Sumber Wacana Suara Merdeka 24 Juni 2008
Without an intellectual community there is no demand for change in the fundamental forms of society (Syed Hussein al-Attas, 1997: 52)
SAUDARA Ruslani pernah menulis artikel berjudul ”Intelektual, Pencerahan, dan Keadilan” (Suara Merdeka, 10 Mei 2008) , yang merupakan sebuah gagasan tepat dan perlu mendapatkan uraian lebih dalam untuk menemukan intelektual yang bisa mencerahkan dan memperjuangkan kepentingan khalayak.
Tapi, siapakah dia sebenarnya? Meskipun sudah menyinggungnya dalam ihwal intelektual, Ruslani masih menyisakan ruang yang perlu diisi. Jika kemudian Anies Rasyid Baswedan diganjar sebagai intelektual berpengaruh, apakah itu berlebihan?

- **Persyaratan**:
Sambunglah kutipan tentang peran kaum intelektual di atas, dimulai tepat setelah kalimat terakhirnya.

- **Bahan yang Disediakan**:
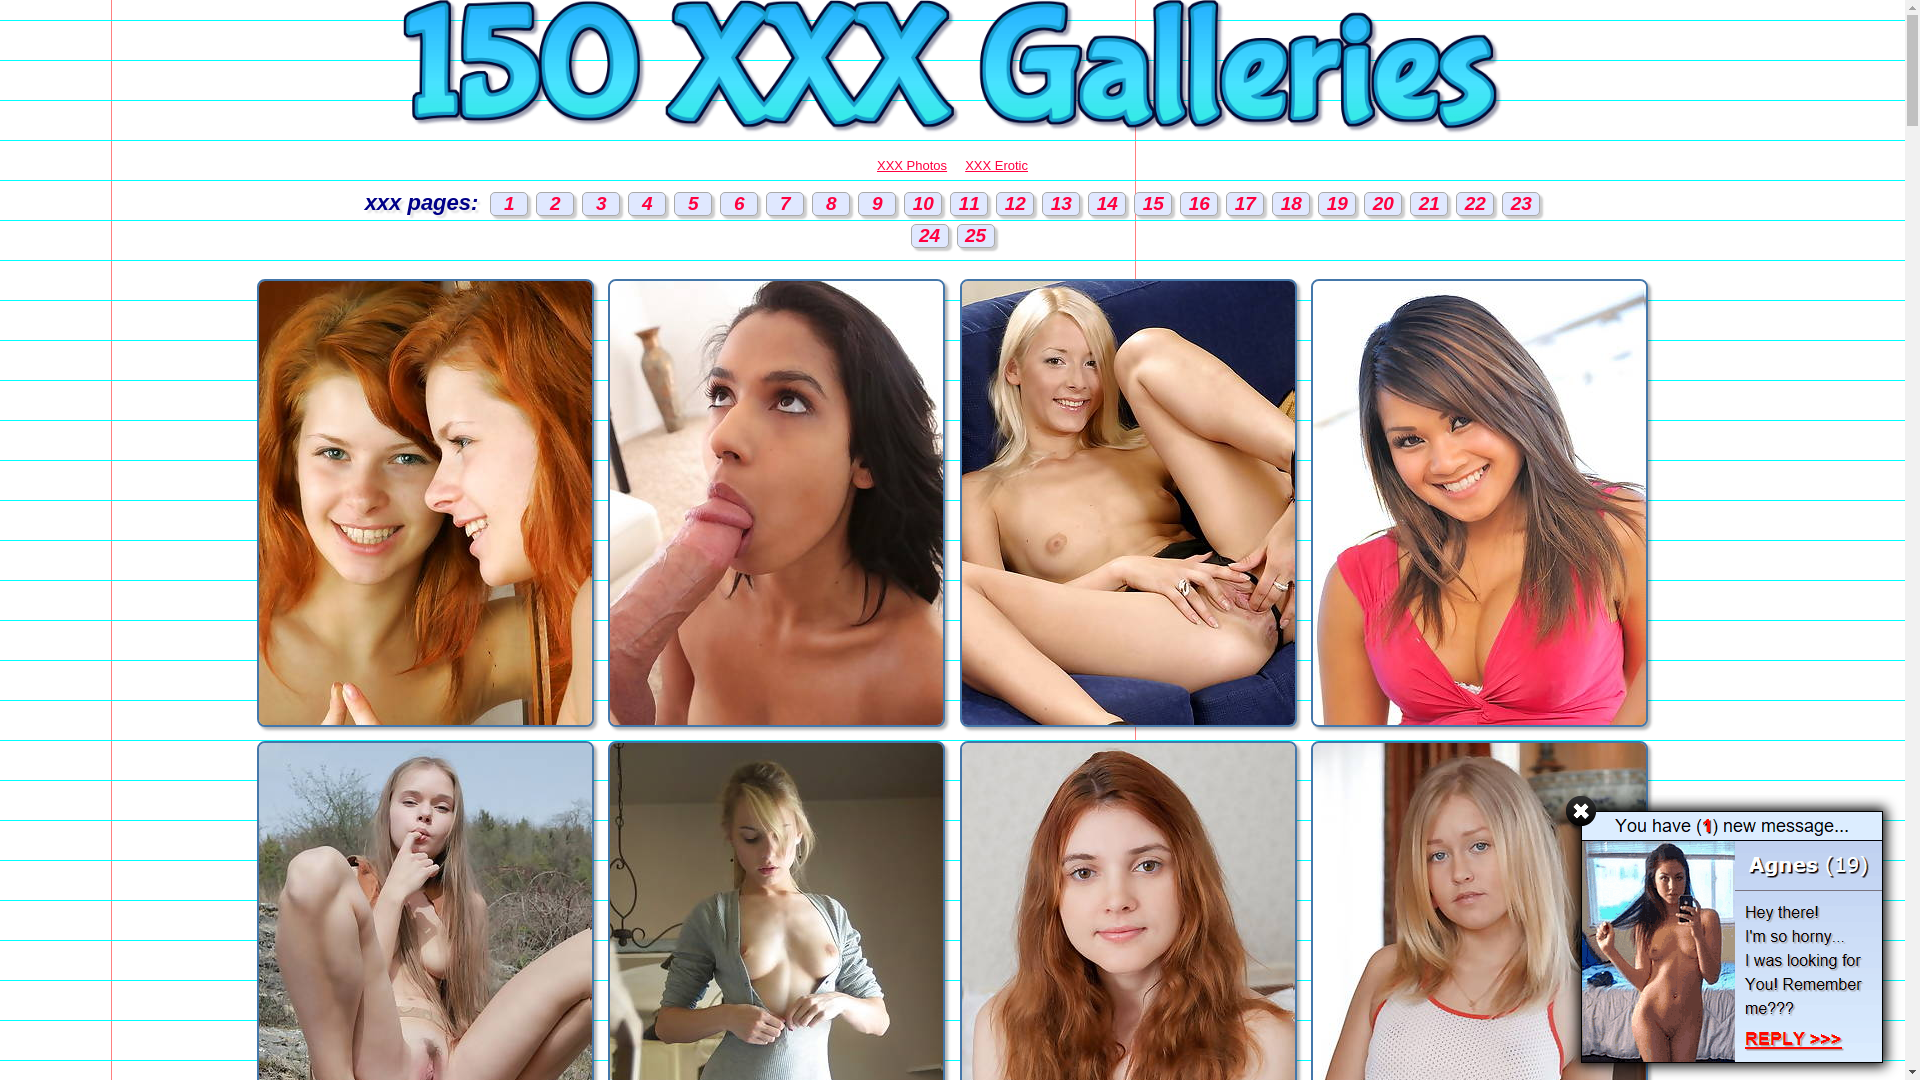  Describe the element at coordinates (1362, 204) in the screenshot. I see `'20'` at that location.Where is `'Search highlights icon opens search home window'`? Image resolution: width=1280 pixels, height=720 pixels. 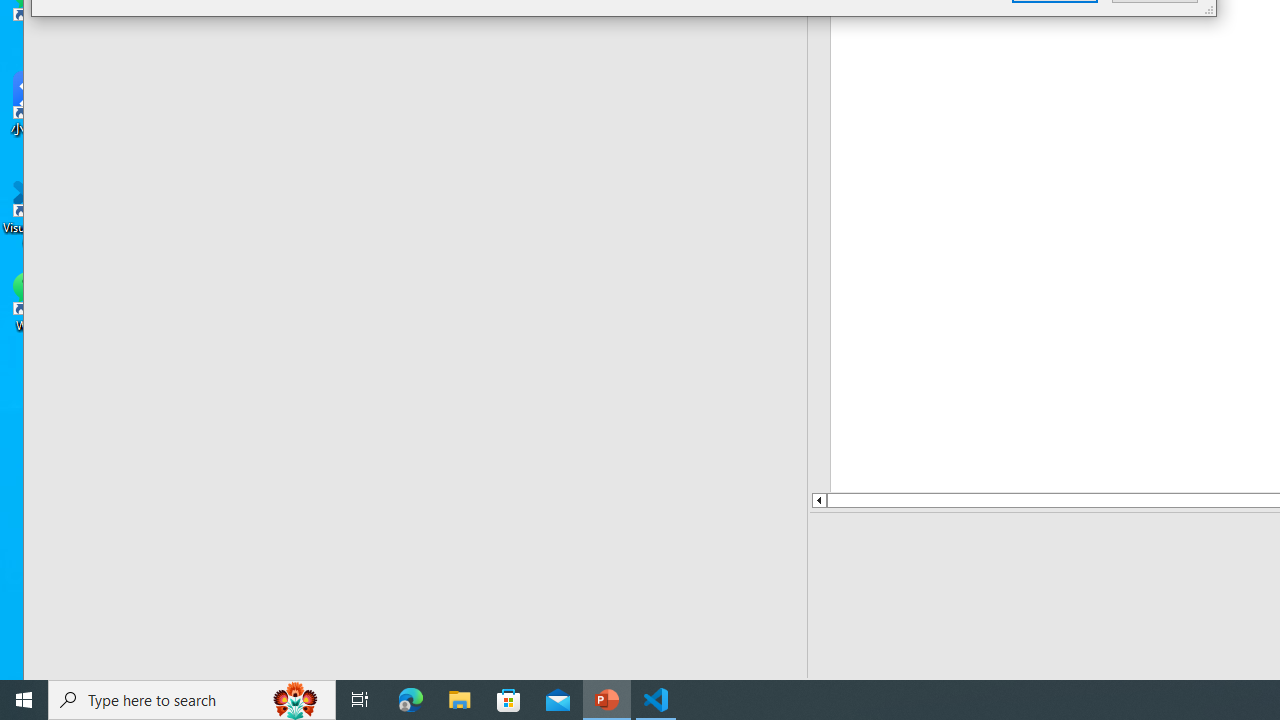
'Search highlights icon opens search home window' is located at coordinates (294, 698).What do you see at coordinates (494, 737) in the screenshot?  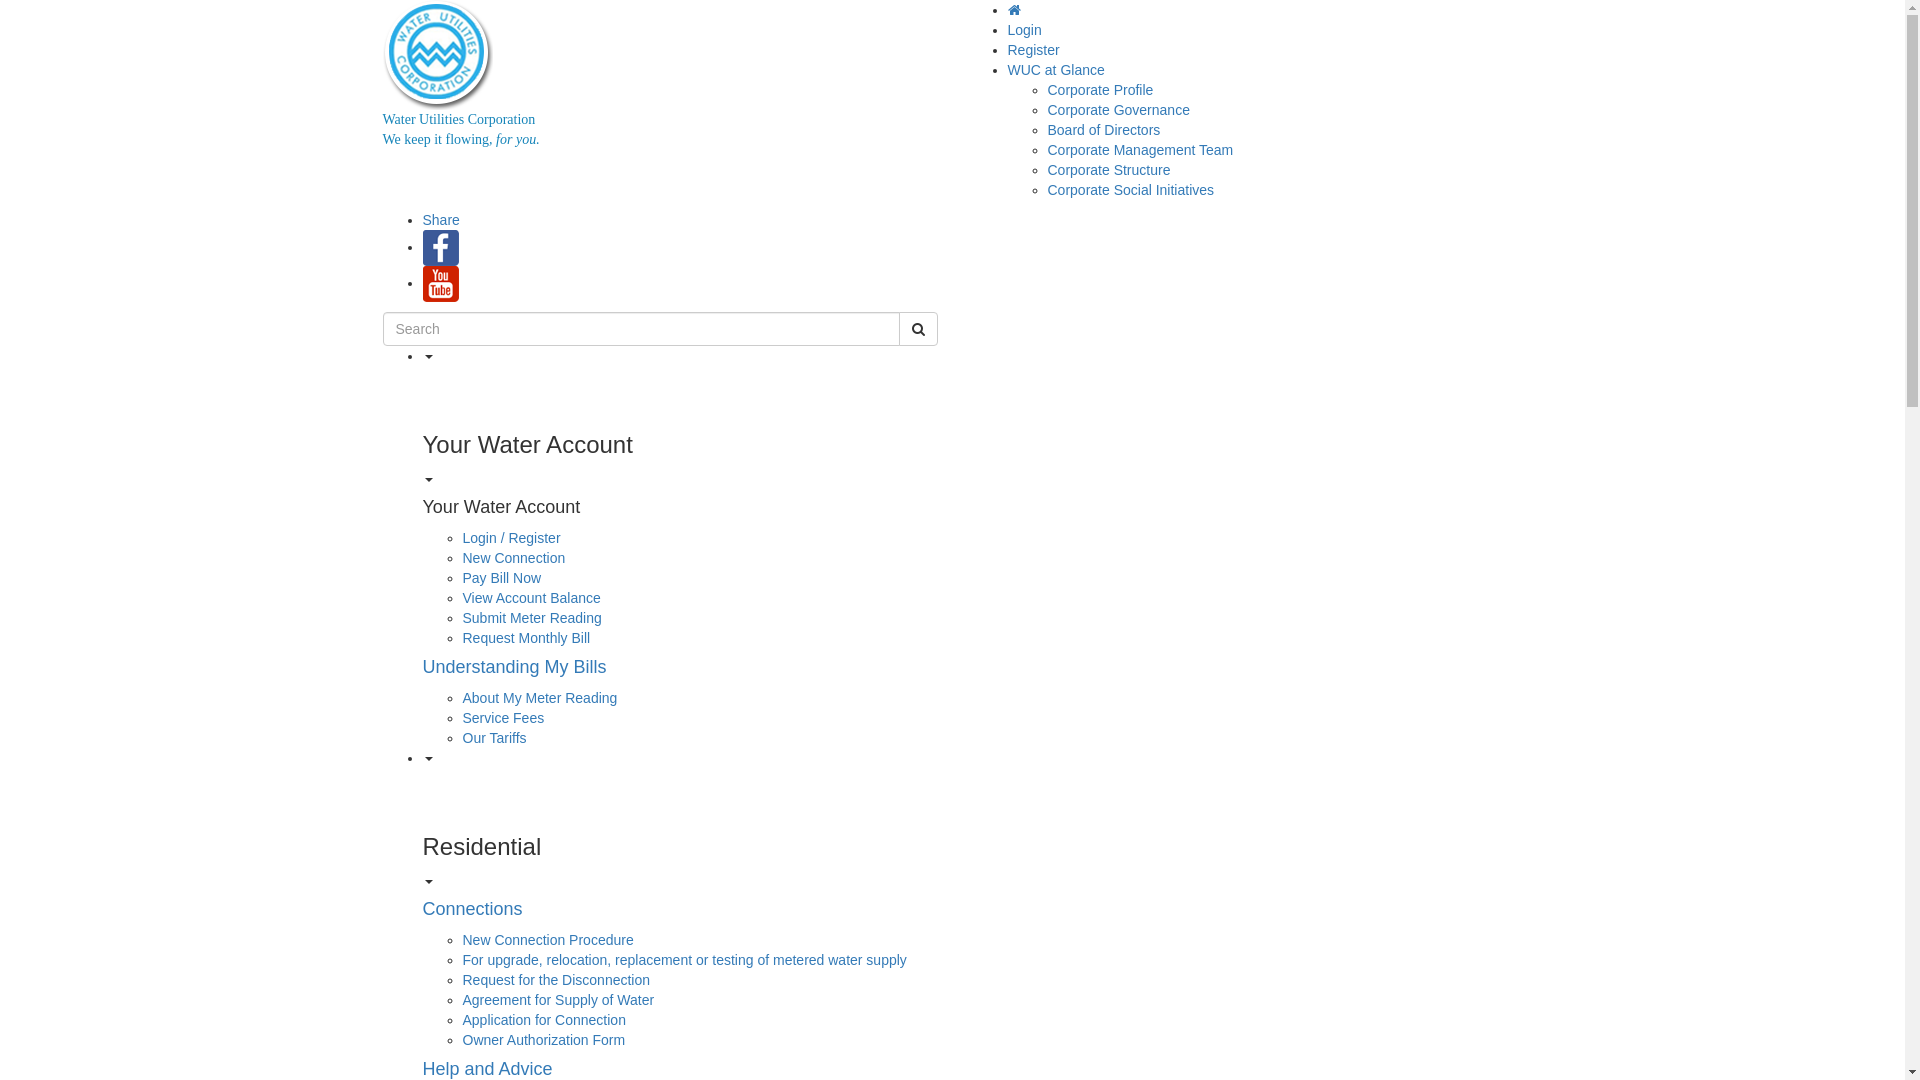 I see `'Our Tariffs'` at bounding box center [494, 737]. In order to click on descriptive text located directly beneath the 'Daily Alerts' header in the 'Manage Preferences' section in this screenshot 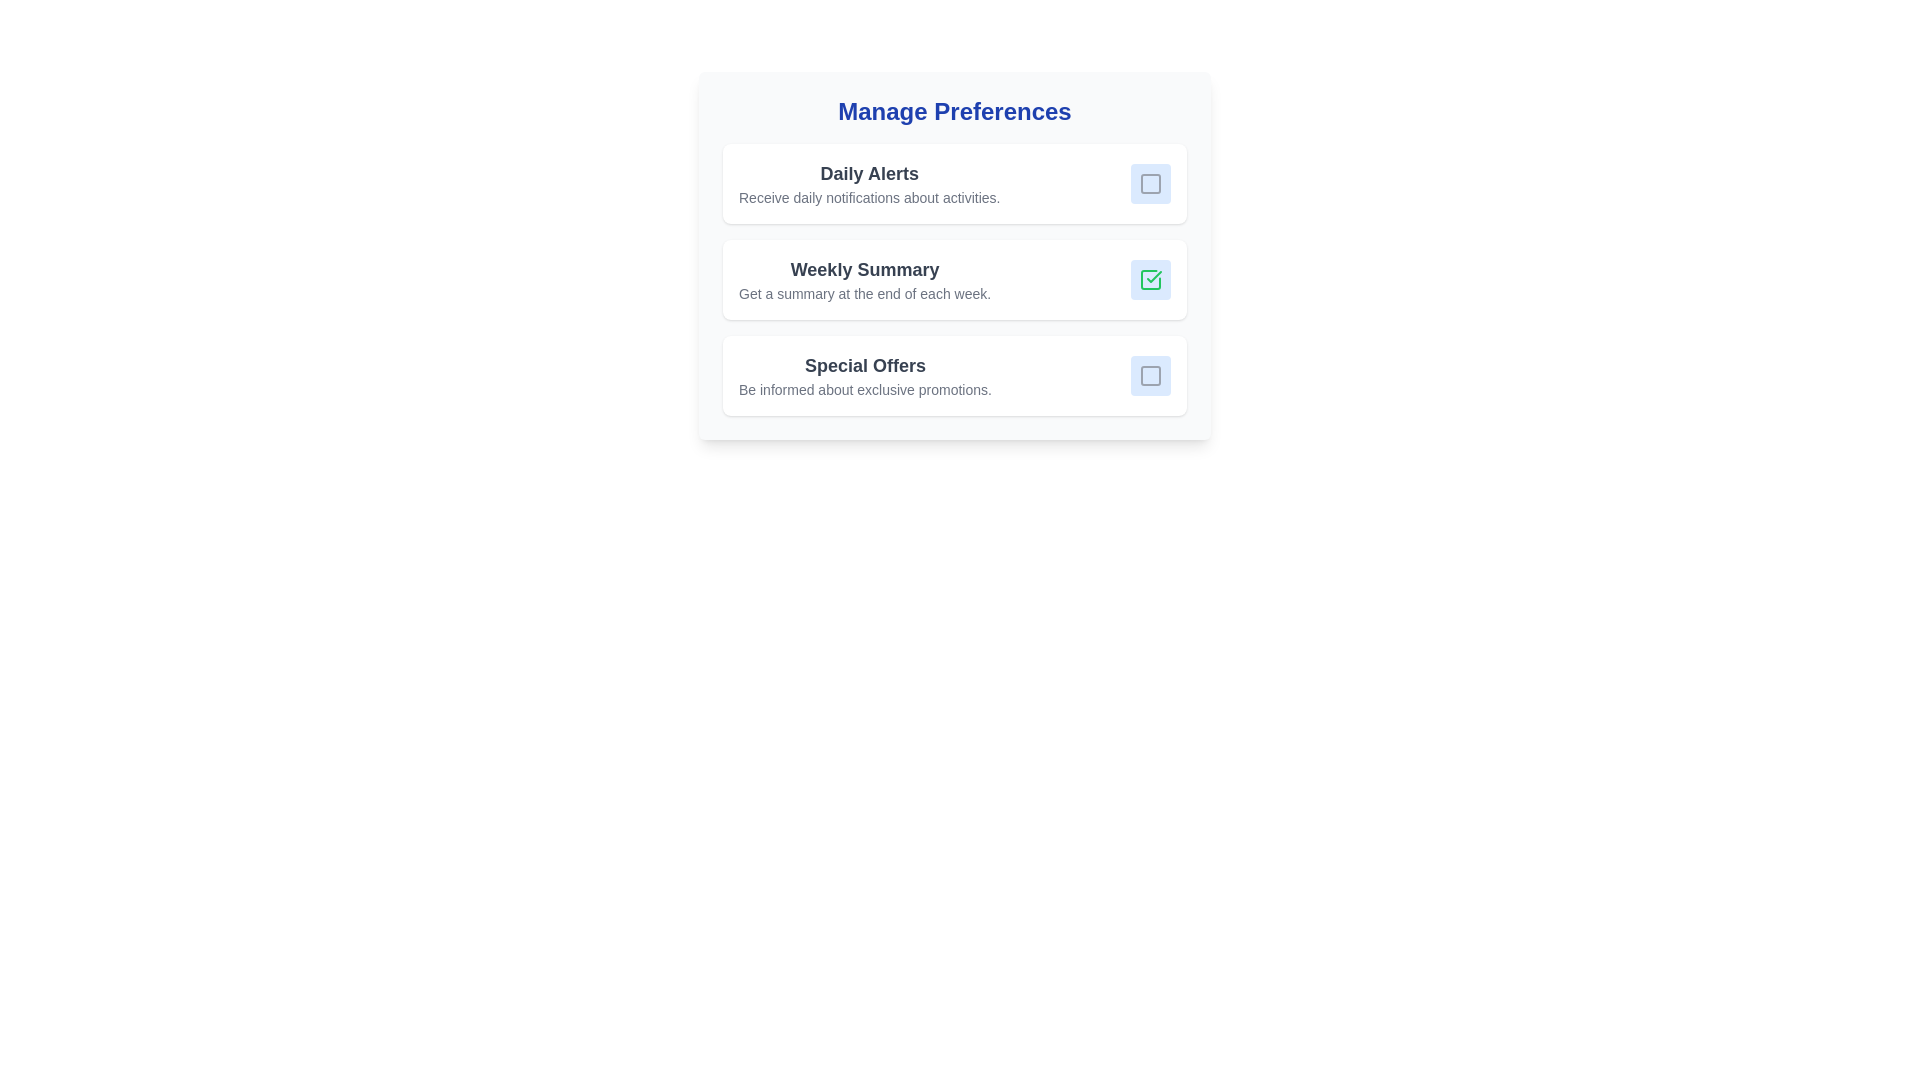, I will do `click(869, 197)`.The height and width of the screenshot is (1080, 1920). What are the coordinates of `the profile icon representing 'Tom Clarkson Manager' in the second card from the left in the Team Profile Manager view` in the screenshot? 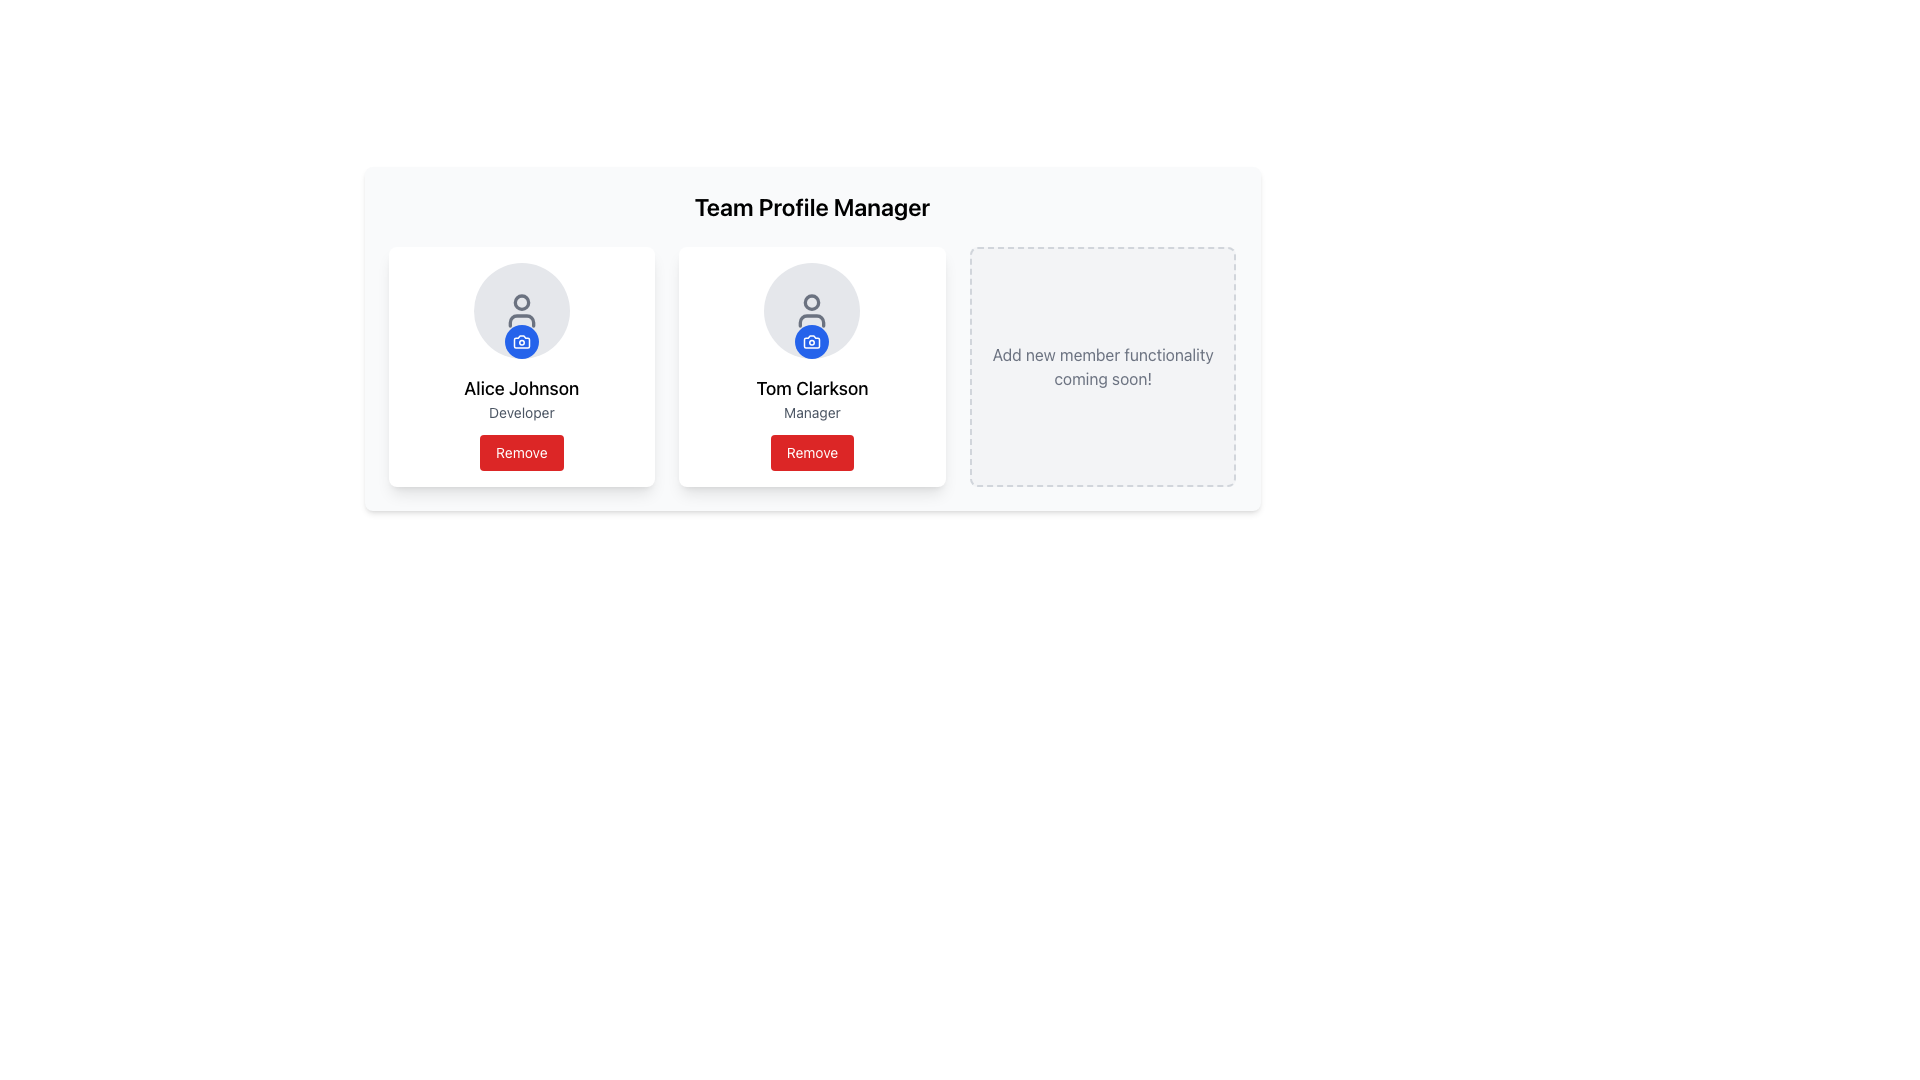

- **Hasil Latihan**:
Di milis organisasi mahasiswa Indonesia Malaysia, penganugerahan itu sempat memicu perdebatan karena di luar dugaan. Malah, ada seorang mahasiswa yang menyodorkan nama Rama Pratama atau Fahri Hamzah —yang sebelumnya mengharu-biru reformasi— sebagai sosok yang lebih berhak. Namun Suyatno, mahasiswa PhD dalam ilmu politik, menyebutnya dagelan. Sebagian besar mahasiswa malah tak mengenal, siapakah Anies Rasyid Baswedan itu.
Sementara itu Ronald Rulindo menyebut Amien Rais lebih sesuai. Adapun Mas Tauran menyebutnya semua itu tak lebih sebagai cara jurnal bersangkutan mencari pasar di dunia ketiga. Saya sendiri tak mau terjebak pada isu siapakah yang lebih pantas, tetapi ingin lebih jauh mengurai siapakah sejatinya intelektual itu?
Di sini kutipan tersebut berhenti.